The population data released by the Kennel Club last week revealed that the Otterhound is on its last legs - only 22 puppies born last year in the UK, and very few born abroad.  They're all horribly inbred.  There is no job for them any more. And no demand for a big, shaggy, sometimes smelly dog which - the KC helpfully reveals in its Discover Dogs lowdown here - has a tendency to kill small furry things and can rarely be let off lead safely.  Oh, and they slobber. 

The breed club in the UK has a good health rep in Judith Ashworth and there is a lot of helpful health info/ongoing surveys on the breed club website (you can find them here). But, goodness, they make for depressing reading. 

The reports suggest that the breed suffers from a high rate of epilepsy, cancer and hip dysplasia. The breed's mean hip score is 46.5 - severely dysplastic. In fact, the Otterhound has the worst hips of any breed in the UK and they are getting worse (if you look at just the last five years, the mean hip score has risen to 51). Breeders are continuing to breed from dogs with hip scores over 100 because there are so few dogs they feel they cannot be fussy. There is an increasing number of reports of low-litter sizes; almost certainly due to inbreeding depression. Average COI has risen almost 2% in the last two years (up from 16% to 17.9%) The breed has an effective population size of 33 - genetically unsustainable.

And while there was some talk a couple of years ago of an outcross to save the breed, that seems to have died a death. Like the breed itself is doing.

In 2012, the breed's UK health rep Judith Ashworth said: “Outcrossing is certainly one option that we are very keen to look at, because we do need to increase the number of dogs that are contributing genetically to the very small population of dogs within our breed. We look forward to working with the Kennel Club and the Animal Health Trust to find solutions that will protect our breed in the future.”

Since then? Nada. Zilch. Nothing. I imagine that however keen Janice may be to explore crossbreeding, she has had little or no support from breeders. It is the equivalent of the zoos of yesteryear - happy to parade highly endangered species for the public to see, while doing nothing to protect and preserve them.

That changed. Why can't this change too?

Why aren't the KC and breeders working with conservationists who understand this stuff and have brought many species back from the brink?   Why aren't there specific breed conservation plans? Why aren't you talking to those who are successfully managing rare livestock breeds? Seriously, in breeds like the Otterhound, we are way beyond softly-softly advice to limit the use of popular sires and encouraging breeders to DNA test.
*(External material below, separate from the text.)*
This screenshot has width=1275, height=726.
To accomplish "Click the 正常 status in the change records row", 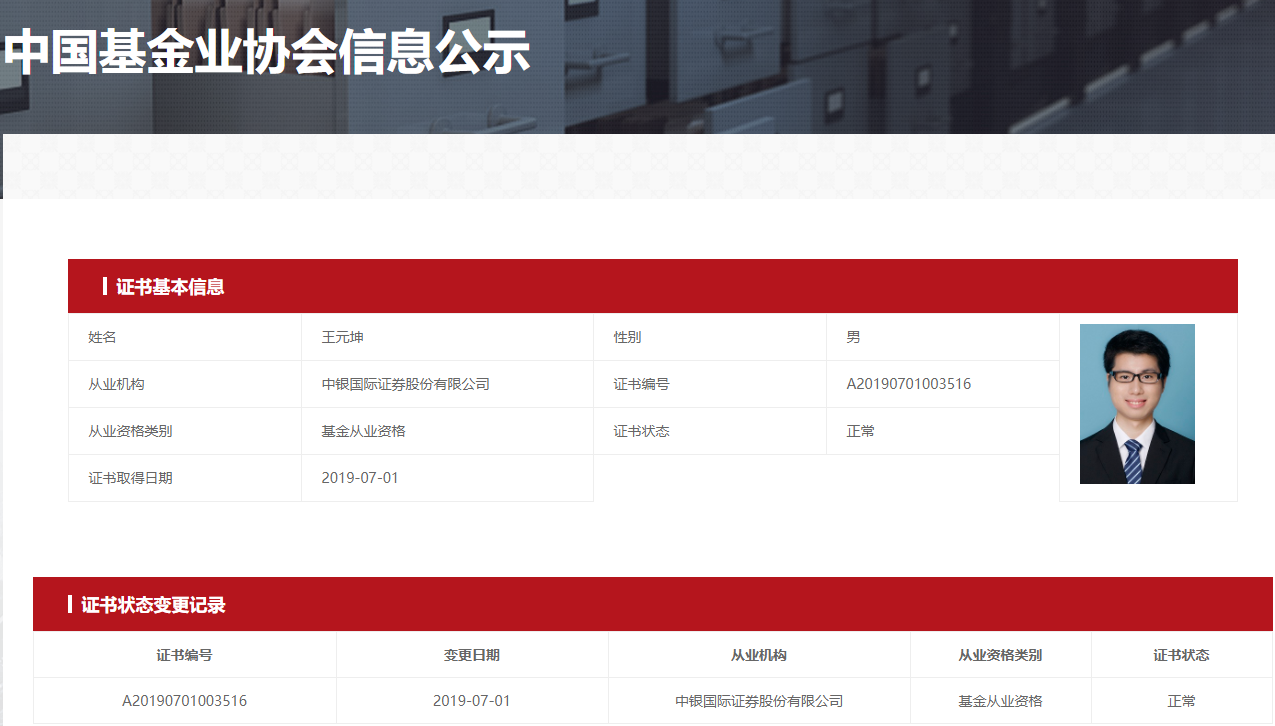I will [1181, 701].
Am I the only one who feels any sense of panic?

Now, I don't have a problem with the breed going extinct. It's the manner of the Otterhound's extinction that sticks in the craw. The dogs are dying fitting, limping and painfully in the hands of breeders who will look you in the eye and tell you they love the breed but who in reality are the agents of their destruction through their obsession with blood purity and their unwillingness to embrace modern science.

RIP the Otterhound. Like all dogs trapped in closed gene pools under the auspices of kennel clubs... you deserved better.